Another edge case is when multipliers significantly distort time, especially values less than 1.0. These can reduce crossing times below 1, meaning floor(time) becomes zero and the stage does not advance. The implementation correctly uses floor() on floating values and still updates the stage consistently, ensuring correct cyclic behavior even when no stage progression occurs.
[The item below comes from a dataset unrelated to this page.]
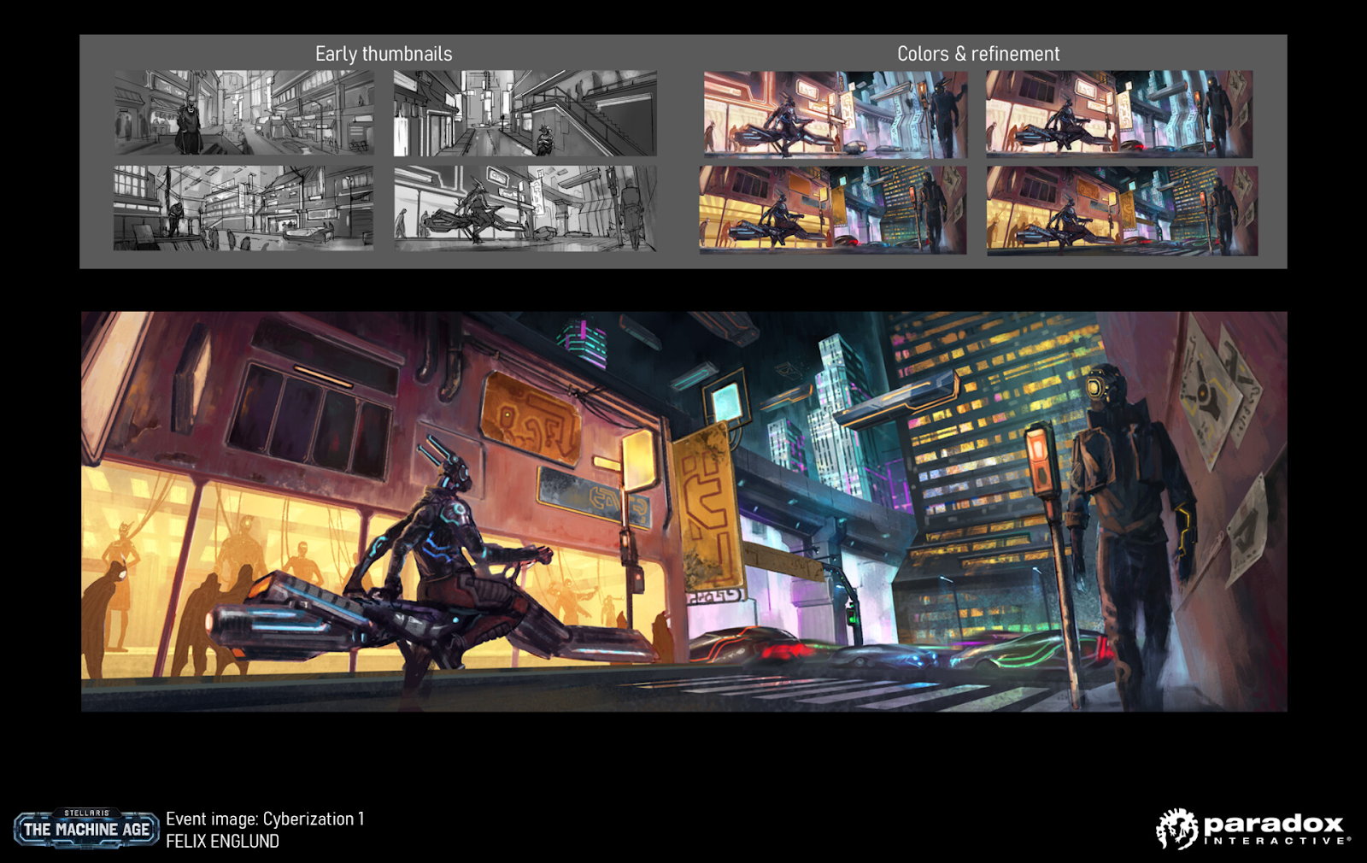
Task: Click the "Early thumbnails" heading
Action: [x=384, y=54]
A third edge case involves precision errors from floating-point arithmetic. Since stage transitions depend on floor(d), small numerical errors could theoretically change the stage transition. The solution mitigates this by consistently using Python and Go floating-point operations with math.Floor, ensuring deterministic truncation behavior aligned with IEEE-754 expectations.
A final subtle case is when n is small but k is large enough to send everyone at once. In this scenario, the optimal solution is a single transition, and the algorithm correctly explores all subsets including the full set, ensuring no greedy restriction prevents optimal grouping.